Hasta; başka bir hastaneden sevk ya da 112 Acil Servis tarafından ambulansla özel hastaneye getirilme gibi durumlarda tedavi masraflarının tamamını SGK karşılar. Bu istisnai durumların haricinde SGK anlaşmalı özel hastane muayene ücretini hasta öder, ayrıca; devlet katkısını SGK dan alır.
Ülkemiz kamu çalışma hayatında insan tasarrufuna, yorumuna bırakılmış her işlem ve eylemin devlet aleyhine tezahür ettiği, çalışanın çalışma hayatında içinde sucu barındıran ve davalı tarafın devlet olduğu her türlü işlem ve eylemde devletin suçlu bulunması, çalışan kişi/kişilere ve diğer kurumlar lehine mahkeme kararı ve/veya bürokratik kararların verilmesi gibi sonuçlara çokça rastlanılmaktadır ki; bu durum; gayri milli düşünce sisteminin ürünü, materyalizmin öğretisidir.
Özel Hastanelerin yeni doğan ünitelerinin gündem olduğu Ekim 2024 ayında; özel hastanelere verilen devlet katkısının insan hayatından daha değerli hale geldiğini, yani materyalin insanı nasıl esir aldığını görebiliyoruz.
İnsanın; hizmete kolay ve İyi bir şekilde ulaşması yönünde iyi niyetle özel sektör hastahanelerine verdiği devlet katkısı sübvansiyonu,özel hastanelerin basit bir nezle grip vs gibi hastalıklar için bile birkaç poliklinik ve laboratuvar tetkikleri hatta radyoloji tetkiklerinin yapılması gibi kötü niyetli davranışlarına arpalık yapılması sonucunu doğurmuştur.
Çözüm nedir, neler olabilir;
-Öncelikle özel hastanelere her şekilde ödenen devlet katkısının kaldırılması; Buralardan hizmet alan kişi/kişiler; hasta hanelerin önceden belirleyip ilan ettikleri her türlü ücreti ödemesi;
-Sağlık Bakanlığınca hastanelerin hizmet yeri dahil kuruluş amacına ilişkin çalıştırma zorunda olduğu uzman personel ve sayısı ile her türlü faaliyetinin denetimi.
-Kamunun denetim faaliyeti yapan çalışanları dahil, tüm çalışanlarının yetki alanlarının sınırları kesin bir ifade ile iş mevzuatında yer alması ile ekonomik fayda sağlama hükümlerinin kesinlikle kişilerin yorum ve tasarrufuna verilmeyerek, iş merkezli mevzuatın yürürlüğe konulması ile mümkün olacaktır.
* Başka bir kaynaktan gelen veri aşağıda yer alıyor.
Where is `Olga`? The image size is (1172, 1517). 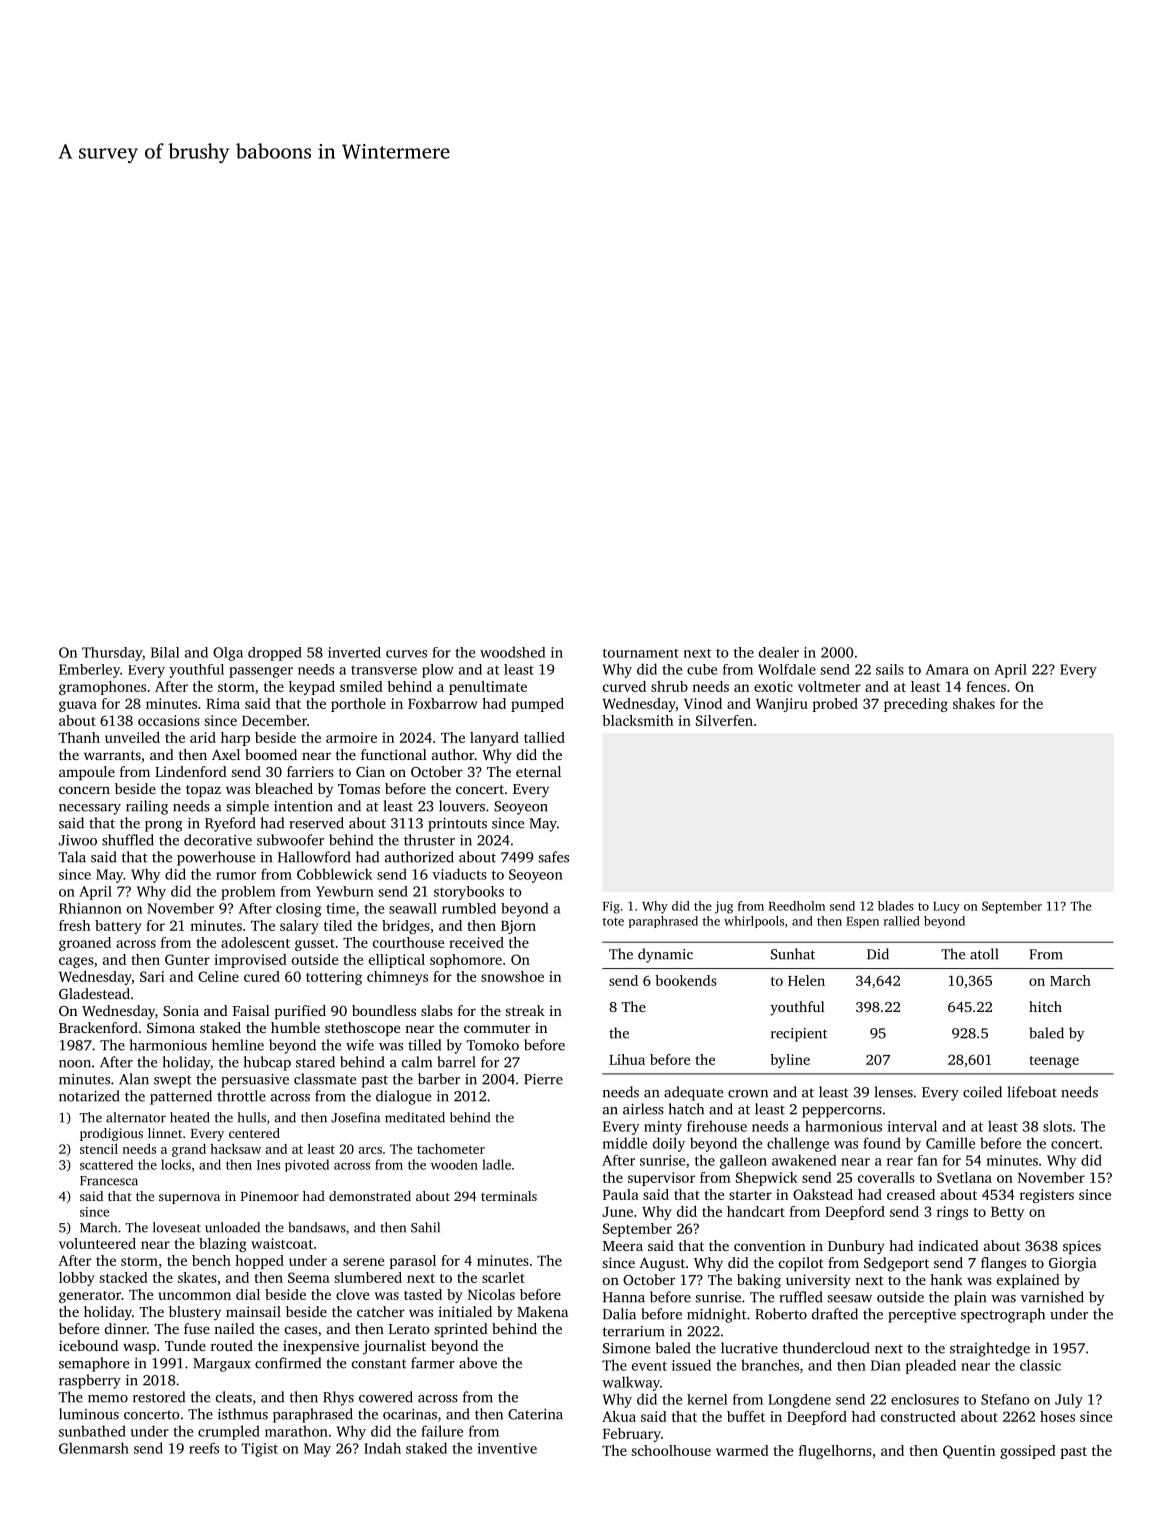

Yani; Fiilen işin yapılma yeri (saha,atölye, fabrika, büro, taşra ve merkez teşkilatı gibi), ücretleri dahil yapılan görevin özlük hakları, açık ve kesin bir dille çalışma hayatı mevzuatında yer alması ile mevzuatta belirtilen çalışma süresi içinde (7,5 ve/veya 8 saat) çalışana işinin dışında aynı çalışma saati içinde verilen (08.oo-17.oo saati gibi) başka bir işin karşılığı ücretin ödenemeyeceği mevzuatta yer almalıdır.